Quella di Francesco è la stessa missione del profeta: inquietare e indicare la battaglia per il bene. Con la certezza – questa è la speranza cristiana – che Gesù Cristo ha già vinto il male, la morte, e ha sconfitto il tentatore. A noi rimane come proseguire nella lotta. Solo questa speranza – virtù cristiana – può essere fonte di gioia, di entusiasmo creativo, e non di pie illusioni o mondane utopie. La virtù cristiana della speranza è qualcosa di molto diverso da un pur legittimo e buon auspicio. Lo ha spiegato Francesco nel 2020: «“Cristo, mia speranza, è risorto!” Non si tratta di una formula magica, che faccia svanire i problemi. No, la risurrezione di Cristo non è questo. È invece la vittoria dell’amore sulla radice del male, una vittoria che non “scavalca” la sofferenza e la morte, ma le attraversa aprendo una strada nell’abisso». È questa speranza che getta una luce diversa sopra ogni aspirazione umana. La speranza cristiana lavora per realizzare le speranze umane, che altrimenti rimarrebbero miraggi.

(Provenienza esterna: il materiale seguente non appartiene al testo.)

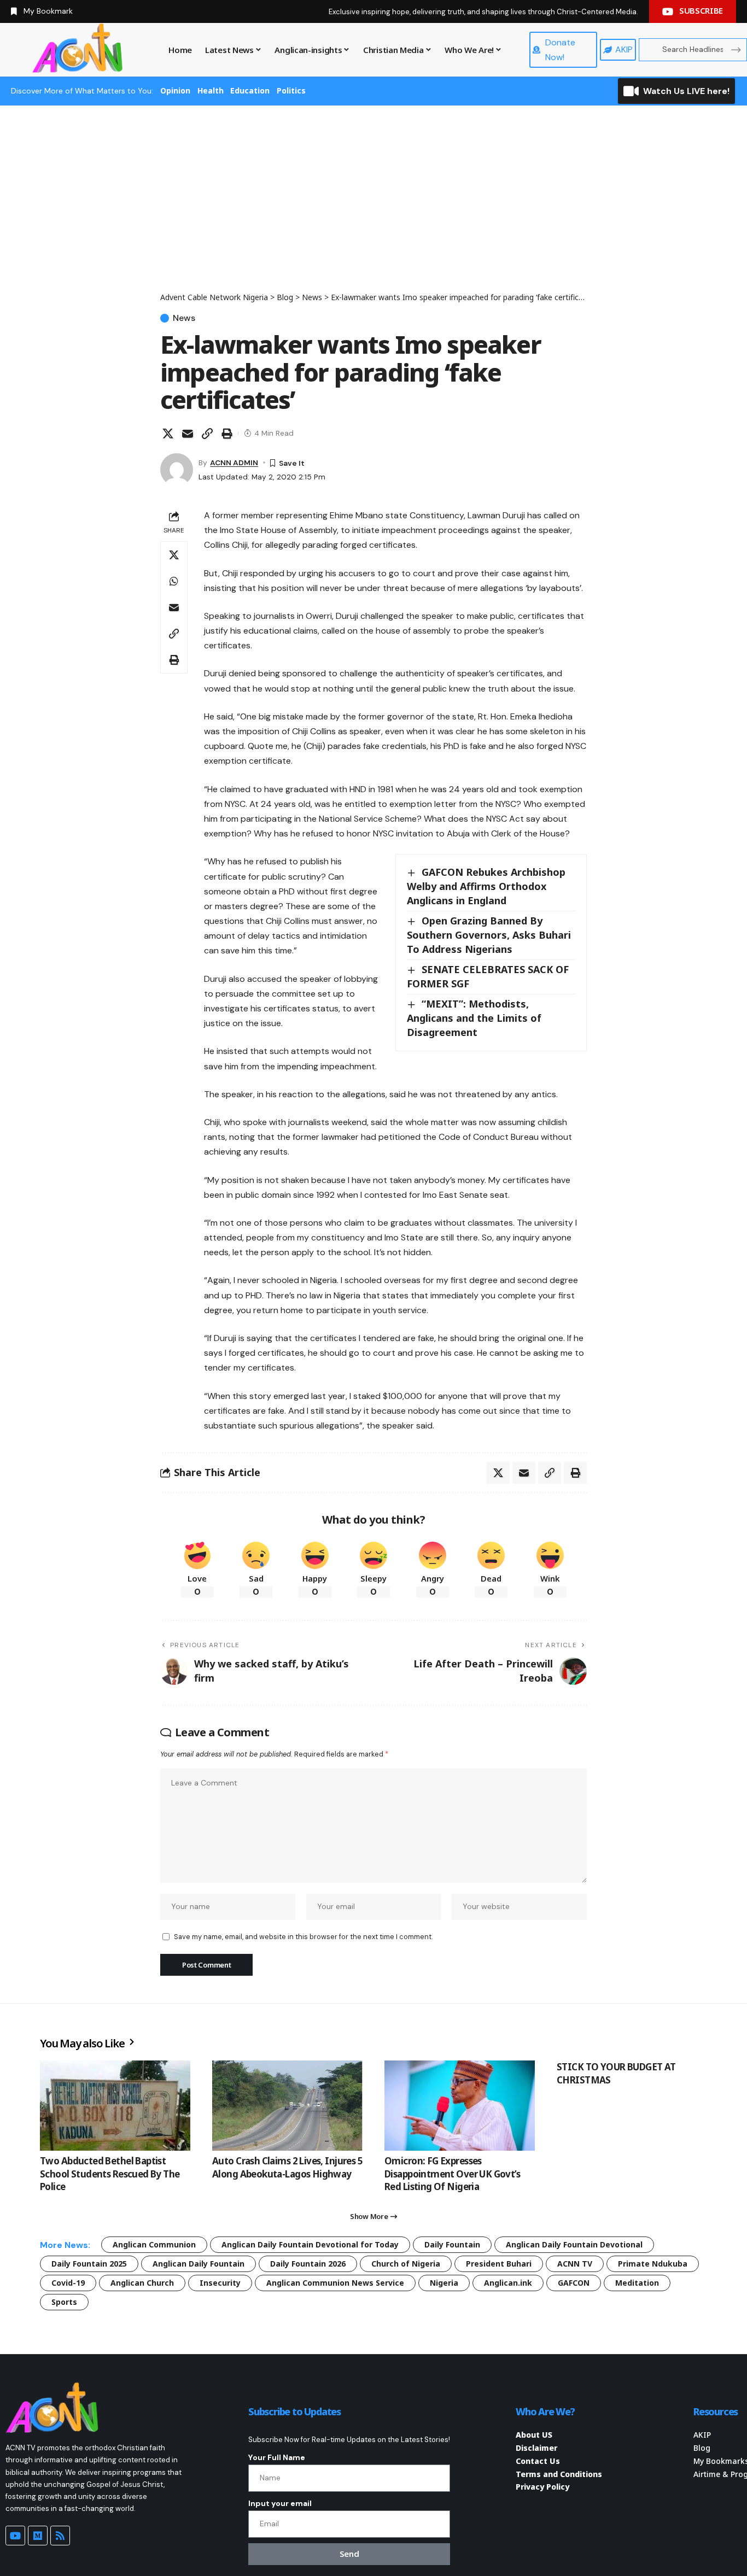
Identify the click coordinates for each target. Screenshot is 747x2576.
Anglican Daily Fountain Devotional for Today (310, 2244)
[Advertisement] (373, 209)
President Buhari (499, 2263)
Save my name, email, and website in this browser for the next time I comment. (303, 1936)
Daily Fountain (452, 2244)
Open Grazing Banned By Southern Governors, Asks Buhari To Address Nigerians (489, 935)
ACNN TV (574, 2263)
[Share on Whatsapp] (174, 581)
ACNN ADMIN (234, 462)
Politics (291, 90)
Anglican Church (142, 2283)
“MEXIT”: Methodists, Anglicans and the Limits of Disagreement (474, 1018)
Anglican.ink (508, 2283)
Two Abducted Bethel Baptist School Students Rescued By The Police (110, 2174)
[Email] (187, 433)
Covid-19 (68, 2283)
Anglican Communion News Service (335, 2283)
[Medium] (38, 2535)
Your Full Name (276, 2457)
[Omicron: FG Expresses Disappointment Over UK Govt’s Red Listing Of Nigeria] (459, 2105)
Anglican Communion (154, 2244)
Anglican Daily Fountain (198, 2263)
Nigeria (444, 2283)
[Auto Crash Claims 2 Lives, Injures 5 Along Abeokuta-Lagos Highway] (287, 2105)
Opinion (175, 90)
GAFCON (574, 2283)
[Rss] (60, 2535)
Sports (64, 2302)
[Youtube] (15, 2535)
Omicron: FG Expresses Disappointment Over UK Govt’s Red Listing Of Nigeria (452, 2174)
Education (250, 90)
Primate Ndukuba (652, 2263)
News (184, 318)
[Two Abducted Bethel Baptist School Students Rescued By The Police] (115, 2105)
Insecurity (220, 2283)
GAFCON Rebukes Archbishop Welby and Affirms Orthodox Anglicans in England (486, 886)
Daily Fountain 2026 (308, 2263)
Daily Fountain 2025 (89, 2263)
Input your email (280, 2503)
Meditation (637, 2283)
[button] (207, 433)
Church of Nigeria (405, 2263)
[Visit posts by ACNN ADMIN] (176, 469)
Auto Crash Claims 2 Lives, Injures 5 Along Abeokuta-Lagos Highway (287, 2167)
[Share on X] (168, 433)
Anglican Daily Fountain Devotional (574, 2244)
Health (210, 90)
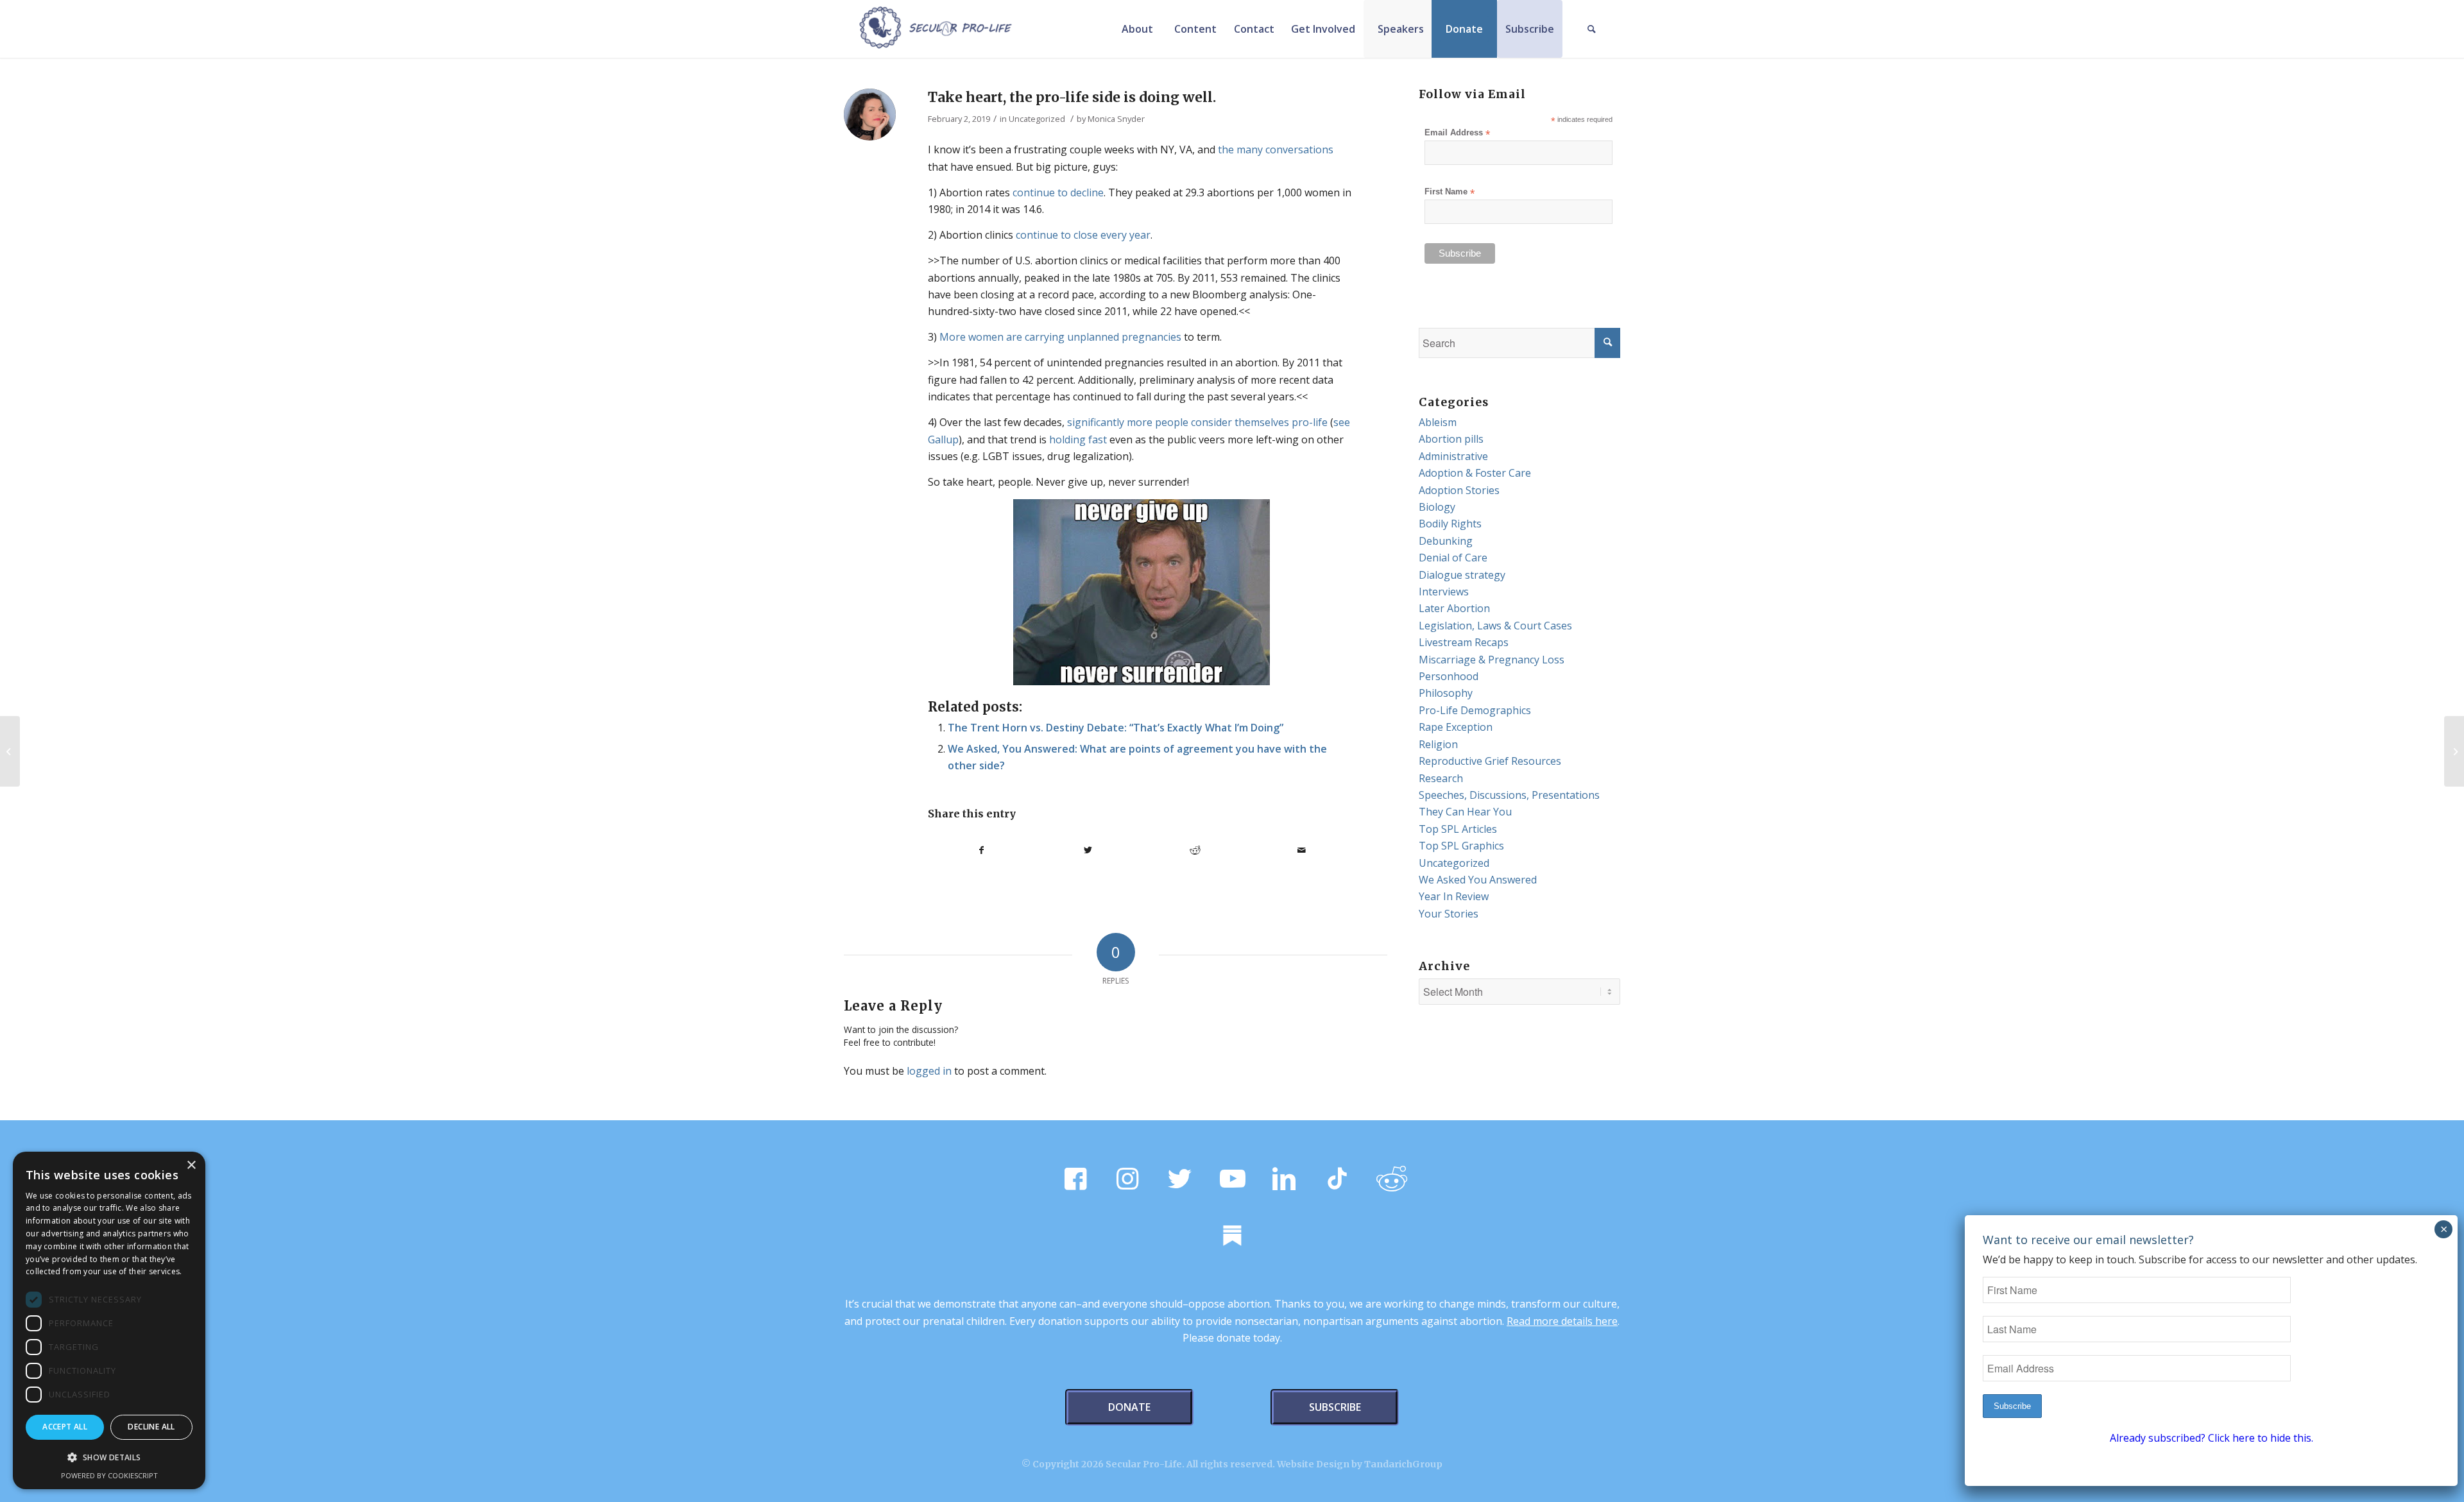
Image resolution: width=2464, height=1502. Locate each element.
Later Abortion (1454, 608)
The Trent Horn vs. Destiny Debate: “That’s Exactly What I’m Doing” (1115, 728)
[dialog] (109, 1320)
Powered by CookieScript (109, 1475)
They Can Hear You (1465, 812)
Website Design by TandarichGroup (1359, 1464)
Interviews (1444, 592)
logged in (929, 1071)
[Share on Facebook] (981, 850)
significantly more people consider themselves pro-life (1197, 422)
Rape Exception (1456, 727)
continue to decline (1058, 192)
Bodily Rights (1450, 523)
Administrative (1453, 456)
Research (1441, 778)
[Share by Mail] (1302, 850)
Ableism (1438, 422)
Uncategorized (1037, 118)
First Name (1450, 192)
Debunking (1446, 541)
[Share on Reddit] (1195, 850)
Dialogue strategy (1462, 575)
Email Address (1457, 133)
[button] (109, 1457)
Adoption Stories (1459, 490)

Auspicare di invecchiare senza ammalarsi è desiderio umano e legittimo. La speranza cristiana, però, è la sola che dia senso anche alla ma-lattia e alla fragilità, trasformandole in occasione di conversione, per chi le vive e per chi se ne prende cura. Senza speranza, la fragilità diventa una maledizione, la malattia un tunnel buio, la povertà una triste somma di ingiustizie insormontabili. Anche auspicare che una persona che viene da un altro continente possa, in modo scontato e automatico, entrare in idilliaci rapporti con i nostri anziani, è bell’auspicio: invece bisogna integrare, aiutare la relazione, l’incontro, il reciproco conoscersi. «La speranza ha bisogno di cristiani che non si girino dall’altra parte». E verso dove rivolgono lo sguardo quelli che si girano “dall’altra parte”? Verso un’inerte inedia, umana pigrizia o totale disillusione. Di certo non verso la vita, per generarla, curarla, amarla Caso mai verso le cose, il virtuale, o anche verso nulla, perché gli occhi non si posano se siamo di corsa, affannati o ansiosi. Lo sguardo della speranza cristiana è lo stesso del seminatore che guarda e cura il piccolo seme piantato. È per questo che Francesco chiama pazienza e speranza virtù “gemelle”, perché solo chi crede nei frutti che oggi non vede trova la forza e la passione per sognare che spuntino. «Guardare al futuro con speranza – scrive il Papa nell’indire il Giubileo – equivale ad avere una visione della vita carica di entusiasmo da trasmettere». Di entusiasmo, in giro, se ne avverte poco. Per questo, ci auguriamo un Giubileo che lo accenda, insieme alla voglia di creare, accogliere e curare la vita.